> **What you have to do**:
Put everything in the records from the line containing "Screen dimensions: 927x579" down to the line containing "Action: [x=986, y=255]" into a Markdown table with the columns Row and Line. Leave out blank lines and give nothing else.

> **Dataset content**:
━━━━━━━━

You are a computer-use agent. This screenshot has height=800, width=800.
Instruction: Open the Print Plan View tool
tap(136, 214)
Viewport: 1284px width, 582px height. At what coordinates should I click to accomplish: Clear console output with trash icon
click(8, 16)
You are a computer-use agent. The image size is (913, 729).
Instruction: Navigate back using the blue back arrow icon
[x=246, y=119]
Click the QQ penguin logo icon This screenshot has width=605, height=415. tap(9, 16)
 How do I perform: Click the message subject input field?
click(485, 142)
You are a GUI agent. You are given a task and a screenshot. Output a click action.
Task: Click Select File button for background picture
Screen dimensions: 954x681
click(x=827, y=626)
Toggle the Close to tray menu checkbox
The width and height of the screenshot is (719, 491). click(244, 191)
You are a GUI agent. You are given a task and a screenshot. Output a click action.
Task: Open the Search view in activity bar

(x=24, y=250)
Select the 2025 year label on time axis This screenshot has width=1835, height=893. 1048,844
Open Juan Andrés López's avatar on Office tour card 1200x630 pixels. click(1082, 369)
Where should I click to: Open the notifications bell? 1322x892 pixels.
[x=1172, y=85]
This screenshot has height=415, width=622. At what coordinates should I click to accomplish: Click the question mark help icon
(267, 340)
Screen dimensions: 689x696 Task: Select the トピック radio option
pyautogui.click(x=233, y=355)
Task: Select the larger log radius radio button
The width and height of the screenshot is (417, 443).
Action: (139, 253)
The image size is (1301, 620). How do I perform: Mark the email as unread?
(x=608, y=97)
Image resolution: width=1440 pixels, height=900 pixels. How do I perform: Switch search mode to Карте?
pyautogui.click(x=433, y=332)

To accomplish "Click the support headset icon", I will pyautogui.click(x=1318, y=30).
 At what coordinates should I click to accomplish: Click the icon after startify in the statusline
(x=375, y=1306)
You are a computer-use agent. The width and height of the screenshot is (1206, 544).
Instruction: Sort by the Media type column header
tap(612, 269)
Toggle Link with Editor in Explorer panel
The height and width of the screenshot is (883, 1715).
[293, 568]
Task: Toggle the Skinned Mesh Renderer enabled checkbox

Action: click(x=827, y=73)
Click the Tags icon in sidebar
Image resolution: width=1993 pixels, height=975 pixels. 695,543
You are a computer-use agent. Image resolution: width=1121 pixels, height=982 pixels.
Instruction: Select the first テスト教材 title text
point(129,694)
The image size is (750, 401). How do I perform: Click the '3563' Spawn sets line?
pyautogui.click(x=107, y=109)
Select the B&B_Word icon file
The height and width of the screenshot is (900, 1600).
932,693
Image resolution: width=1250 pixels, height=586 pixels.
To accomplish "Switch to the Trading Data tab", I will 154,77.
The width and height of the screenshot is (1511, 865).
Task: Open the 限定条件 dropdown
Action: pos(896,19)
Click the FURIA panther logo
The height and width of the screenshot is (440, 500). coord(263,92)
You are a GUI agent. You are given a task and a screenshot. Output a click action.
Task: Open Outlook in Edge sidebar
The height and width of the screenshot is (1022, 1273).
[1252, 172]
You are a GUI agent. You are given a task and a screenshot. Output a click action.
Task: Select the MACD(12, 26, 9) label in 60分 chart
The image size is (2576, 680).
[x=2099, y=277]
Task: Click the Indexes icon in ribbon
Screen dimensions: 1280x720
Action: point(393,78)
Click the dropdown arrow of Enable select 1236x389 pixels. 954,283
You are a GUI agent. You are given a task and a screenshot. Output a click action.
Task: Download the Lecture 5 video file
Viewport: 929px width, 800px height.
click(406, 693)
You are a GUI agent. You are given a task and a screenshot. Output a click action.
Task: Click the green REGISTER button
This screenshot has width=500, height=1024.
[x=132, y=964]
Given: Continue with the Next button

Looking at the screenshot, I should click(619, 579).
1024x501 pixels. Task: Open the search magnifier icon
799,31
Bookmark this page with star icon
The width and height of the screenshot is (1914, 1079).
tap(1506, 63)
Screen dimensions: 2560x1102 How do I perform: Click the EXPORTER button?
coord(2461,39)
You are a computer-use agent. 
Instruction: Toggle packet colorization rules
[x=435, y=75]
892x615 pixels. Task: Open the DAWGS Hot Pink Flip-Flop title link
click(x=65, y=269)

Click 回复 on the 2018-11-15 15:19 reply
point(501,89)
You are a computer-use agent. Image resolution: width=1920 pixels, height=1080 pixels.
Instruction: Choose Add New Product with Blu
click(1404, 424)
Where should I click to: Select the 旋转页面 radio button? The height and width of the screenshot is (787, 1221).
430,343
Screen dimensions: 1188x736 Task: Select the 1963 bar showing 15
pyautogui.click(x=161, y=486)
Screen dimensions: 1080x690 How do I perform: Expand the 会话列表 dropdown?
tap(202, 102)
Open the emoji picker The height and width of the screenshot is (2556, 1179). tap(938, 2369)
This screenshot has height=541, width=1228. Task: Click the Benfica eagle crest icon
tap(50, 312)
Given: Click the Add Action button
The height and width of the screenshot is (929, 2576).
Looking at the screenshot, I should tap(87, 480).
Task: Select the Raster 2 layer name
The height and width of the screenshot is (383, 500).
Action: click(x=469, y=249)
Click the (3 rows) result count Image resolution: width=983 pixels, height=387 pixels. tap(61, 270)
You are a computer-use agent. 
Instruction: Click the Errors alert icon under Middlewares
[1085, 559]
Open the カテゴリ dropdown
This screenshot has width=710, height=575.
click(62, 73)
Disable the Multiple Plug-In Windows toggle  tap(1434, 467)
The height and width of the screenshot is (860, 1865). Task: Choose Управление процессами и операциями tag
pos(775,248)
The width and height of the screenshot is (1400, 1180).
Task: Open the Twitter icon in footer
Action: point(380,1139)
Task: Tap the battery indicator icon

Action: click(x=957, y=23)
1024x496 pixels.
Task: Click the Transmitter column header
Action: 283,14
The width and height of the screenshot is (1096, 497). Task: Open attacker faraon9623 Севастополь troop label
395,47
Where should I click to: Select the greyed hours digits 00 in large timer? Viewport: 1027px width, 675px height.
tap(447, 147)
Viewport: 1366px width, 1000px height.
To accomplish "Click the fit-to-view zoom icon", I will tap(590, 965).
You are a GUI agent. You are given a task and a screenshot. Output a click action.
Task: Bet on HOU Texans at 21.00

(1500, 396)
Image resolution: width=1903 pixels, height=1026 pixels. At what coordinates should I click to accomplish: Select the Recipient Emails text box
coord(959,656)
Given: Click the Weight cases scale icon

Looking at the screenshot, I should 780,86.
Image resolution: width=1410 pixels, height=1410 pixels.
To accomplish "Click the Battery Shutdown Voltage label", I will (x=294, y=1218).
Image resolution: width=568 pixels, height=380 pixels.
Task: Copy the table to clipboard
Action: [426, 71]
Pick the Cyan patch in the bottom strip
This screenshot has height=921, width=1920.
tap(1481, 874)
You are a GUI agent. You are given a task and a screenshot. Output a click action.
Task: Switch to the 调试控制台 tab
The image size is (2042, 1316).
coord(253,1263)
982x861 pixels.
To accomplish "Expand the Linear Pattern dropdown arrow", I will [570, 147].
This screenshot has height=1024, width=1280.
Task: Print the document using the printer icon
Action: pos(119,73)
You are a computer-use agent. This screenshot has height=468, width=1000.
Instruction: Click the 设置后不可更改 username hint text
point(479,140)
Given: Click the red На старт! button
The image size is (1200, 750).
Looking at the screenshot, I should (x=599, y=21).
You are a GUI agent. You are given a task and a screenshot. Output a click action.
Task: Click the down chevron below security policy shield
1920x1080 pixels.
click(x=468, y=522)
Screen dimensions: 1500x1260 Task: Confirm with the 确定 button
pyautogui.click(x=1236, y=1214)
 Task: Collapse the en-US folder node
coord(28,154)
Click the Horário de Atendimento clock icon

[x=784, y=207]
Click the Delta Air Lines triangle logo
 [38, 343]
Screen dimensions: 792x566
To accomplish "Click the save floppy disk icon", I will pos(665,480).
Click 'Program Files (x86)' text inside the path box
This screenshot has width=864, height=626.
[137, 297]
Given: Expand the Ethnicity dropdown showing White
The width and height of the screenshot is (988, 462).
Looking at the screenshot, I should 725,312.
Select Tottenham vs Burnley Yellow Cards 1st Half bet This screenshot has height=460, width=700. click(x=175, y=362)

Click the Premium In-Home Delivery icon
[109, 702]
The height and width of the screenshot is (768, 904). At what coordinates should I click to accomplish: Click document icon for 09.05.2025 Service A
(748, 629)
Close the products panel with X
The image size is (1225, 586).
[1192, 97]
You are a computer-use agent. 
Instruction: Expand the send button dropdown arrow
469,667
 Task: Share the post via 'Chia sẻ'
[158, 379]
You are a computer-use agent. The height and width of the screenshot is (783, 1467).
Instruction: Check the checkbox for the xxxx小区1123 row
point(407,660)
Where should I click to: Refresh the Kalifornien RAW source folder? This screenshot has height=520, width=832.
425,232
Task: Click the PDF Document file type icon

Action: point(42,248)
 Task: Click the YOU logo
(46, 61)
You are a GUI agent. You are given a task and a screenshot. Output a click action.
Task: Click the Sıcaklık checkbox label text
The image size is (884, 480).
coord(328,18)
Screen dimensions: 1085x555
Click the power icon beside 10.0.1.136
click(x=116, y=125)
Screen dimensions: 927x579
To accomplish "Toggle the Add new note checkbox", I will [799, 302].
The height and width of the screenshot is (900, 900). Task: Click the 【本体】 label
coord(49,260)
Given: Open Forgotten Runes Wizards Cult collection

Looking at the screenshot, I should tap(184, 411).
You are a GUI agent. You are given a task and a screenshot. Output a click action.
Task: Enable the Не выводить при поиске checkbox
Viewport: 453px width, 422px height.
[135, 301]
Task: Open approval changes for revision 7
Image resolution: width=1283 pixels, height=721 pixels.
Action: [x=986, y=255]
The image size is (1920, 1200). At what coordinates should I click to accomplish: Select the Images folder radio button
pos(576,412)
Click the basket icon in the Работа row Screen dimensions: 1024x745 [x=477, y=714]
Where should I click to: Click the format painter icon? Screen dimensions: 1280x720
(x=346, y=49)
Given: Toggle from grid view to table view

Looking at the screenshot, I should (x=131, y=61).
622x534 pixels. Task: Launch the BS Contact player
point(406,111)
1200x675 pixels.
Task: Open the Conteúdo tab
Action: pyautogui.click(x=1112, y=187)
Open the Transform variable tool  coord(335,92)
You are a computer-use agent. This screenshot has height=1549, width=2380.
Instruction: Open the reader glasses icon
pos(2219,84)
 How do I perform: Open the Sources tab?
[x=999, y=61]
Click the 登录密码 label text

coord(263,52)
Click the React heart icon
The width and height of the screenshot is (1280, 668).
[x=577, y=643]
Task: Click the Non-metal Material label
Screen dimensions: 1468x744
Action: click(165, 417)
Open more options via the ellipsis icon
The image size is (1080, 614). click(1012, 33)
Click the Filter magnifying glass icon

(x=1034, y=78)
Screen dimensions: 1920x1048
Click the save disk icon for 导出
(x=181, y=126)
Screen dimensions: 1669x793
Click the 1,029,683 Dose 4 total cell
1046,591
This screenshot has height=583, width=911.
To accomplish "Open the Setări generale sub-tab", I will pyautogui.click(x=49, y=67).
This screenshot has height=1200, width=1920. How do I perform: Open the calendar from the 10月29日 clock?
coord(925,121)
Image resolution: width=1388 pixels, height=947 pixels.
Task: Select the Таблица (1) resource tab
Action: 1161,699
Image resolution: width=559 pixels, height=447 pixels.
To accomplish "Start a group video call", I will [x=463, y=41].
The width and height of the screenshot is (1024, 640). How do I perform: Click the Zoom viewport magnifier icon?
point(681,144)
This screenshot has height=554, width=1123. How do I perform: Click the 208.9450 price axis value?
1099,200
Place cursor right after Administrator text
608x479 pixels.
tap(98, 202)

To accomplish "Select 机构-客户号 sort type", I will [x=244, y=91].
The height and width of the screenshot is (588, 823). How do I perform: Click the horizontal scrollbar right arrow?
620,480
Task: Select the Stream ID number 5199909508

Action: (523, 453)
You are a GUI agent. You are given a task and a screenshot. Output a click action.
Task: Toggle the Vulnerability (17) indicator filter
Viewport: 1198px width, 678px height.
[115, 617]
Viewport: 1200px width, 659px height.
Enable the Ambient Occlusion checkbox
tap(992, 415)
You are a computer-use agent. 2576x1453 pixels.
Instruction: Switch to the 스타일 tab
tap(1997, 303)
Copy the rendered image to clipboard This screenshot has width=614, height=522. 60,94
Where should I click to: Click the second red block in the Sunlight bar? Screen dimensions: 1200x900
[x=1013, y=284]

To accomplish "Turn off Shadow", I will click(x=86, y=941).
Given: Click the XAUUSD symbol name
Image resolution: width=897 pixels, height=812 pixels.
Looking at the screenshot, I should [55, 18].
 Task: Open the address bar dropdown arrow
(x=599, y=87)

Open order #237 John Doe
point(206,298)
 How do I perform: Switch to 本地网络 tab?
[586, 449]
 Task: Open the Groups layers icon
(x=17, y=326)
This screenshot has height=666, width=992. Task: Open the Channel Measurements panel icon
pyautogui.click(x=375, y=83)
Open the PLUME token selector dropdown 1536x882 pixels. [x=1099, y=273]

━━━━━━━━

> **Output for this exercise**:
| Row | Line |
|---|---|
| 1 | Screen dimensions: 927x579 |
| 2 | To accomplish "Toggle the Add new note checkbox", I will [799, 302]. |
| 3 | The height and width of the screenshot is (900, 900). Task: Click the 【本体】 label |
| 4 | coord(49,260) |
| 5 | Given: Open Forgotten Runes Wizards Cult collection |
| 6 | Looking at the screenshot, I should tap(184, 411). |
| 7 | You are a GUI agent. You are given a task and a screenshot. Output a click action. |
| 8 | Task: Enable the Не выводить при поиске checkbox |
| 9 | Viewport: 453px width, 422px height. |
| 10 | [135, 301] |
| 11 | Task: Open approval changes for revision 7 |
| 12 | Image resolution: width=1283 pixels, height=721 pixels. |
| 13 | Action: [x=986, y=255] |